Work required — Display every line in the entries below that contains the string "sidebar", matching case exactly.

"""

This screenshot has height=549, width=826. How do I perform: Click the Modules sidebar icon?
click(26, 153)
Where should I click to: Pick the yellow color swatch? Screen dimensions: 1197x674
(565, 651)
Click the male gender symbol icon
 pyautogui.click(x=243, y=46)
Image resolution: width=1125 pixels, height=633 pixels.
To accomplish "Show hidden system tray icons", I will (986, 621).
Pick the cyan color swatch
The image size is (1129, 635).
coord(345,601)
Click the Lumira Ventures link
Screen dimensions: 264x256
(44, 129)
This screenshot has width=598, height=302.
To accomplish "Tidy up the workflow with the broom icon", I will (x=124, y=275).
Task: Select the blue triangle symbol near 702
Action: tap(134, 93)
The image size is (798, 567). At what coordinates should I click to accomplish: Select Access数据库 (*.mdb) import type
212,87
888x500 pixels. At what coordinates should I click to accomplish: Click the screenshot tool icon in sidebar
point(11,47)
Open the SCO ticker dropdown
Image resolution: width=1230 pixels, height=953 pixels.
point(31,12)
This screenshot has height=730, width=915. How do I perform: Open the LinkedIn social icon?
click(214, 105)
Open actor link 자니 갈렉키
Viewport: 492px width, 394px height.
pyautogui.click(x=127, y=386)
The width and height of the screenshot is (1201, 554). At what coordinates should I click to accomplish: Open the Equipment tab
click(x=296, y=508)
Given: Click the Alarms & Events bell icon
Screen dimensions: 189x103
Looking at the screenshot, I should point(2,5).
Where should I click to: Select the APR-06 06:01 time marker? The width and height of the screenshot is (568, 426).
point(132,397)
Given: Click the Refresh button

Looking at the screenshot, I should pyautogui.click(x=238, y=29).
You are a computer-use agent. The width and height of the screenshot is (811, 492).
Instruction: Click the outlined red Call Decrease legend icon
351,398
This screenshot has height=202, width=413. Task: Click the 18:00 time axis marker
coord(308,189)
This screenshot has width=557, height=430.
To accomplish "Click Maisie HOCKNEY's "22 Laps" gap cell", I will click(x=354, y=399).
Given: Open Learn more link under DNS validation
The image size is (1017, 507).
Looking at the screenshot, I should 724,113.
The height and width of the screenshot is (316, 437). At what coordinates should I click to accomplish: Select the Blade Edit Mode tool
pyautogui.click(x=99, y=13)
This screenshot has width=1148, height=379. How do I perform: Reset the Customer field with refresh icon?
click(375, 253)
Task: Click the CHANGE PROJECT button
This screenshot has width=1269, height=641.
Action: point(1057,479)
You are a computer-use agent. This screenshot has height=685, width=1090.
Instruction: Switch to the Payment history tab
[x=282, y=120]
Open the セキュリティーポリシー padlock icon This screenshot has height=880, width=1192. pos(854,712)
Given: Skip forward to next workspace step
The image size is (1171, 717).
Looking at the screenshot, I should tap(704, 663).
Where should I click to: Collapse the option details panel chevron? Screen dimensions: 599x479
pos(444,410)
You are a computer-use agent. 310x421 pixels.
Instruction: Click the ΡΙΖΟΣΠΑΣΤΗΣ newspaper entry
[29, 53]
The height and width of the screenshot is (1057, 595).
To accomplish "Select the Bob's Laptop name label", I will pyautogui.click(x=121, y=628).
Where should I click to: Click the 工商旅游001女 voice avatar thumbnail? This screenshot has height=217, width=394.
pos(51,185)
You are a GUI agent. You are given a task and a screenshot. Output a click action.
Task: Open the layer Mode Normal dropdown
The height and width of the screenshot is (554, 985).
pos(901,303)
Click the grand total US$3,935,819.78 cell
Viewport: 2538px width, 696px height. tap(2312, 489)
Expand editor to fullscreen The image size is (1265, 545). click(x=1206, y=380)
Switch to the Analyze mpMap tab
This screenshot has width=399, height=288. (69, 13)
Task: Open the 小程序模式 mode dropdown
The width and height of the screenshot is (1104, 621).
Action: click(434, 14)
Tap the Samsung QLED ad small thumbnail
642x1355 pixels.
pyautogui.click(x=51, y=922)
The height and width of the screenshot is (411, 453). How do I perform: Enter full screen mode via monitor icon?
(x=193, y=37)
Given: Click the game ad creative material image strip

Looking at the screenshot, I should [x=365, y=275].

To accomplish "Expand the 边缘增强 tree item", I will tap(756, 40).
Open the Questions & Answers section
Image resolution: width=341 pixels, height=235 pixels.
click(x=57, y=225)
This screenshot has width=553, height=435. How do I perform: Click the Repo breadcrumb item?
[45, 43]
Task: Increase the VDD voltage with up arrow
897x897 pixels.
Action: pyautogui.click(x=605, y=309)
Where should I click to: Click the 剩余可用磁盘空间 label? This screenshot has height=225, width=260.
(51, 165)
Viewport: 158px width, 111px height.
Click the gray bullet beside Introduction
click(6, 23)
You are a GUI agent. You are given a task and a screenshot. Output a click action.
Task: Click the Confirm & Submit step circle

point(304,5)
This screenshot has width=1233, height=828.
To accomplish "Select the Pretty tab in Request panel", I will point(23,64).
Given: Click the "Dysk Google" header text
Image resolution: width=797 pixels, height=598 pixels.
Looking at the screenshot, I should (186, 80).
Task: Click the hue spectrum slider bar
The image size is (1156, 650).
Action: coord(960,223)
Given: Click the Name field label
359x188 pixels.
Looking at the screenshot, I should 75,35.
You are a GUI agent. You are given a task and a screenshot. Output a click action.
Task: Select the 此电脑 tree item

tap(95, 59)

"""

Result of this task —
This screenshot has height=549, width=826. How do I perform: Click the Modules sidebar icon?
888x500 pixels. At what coordinates should I click to accomplish: Click the screenshot tool icon in sidebar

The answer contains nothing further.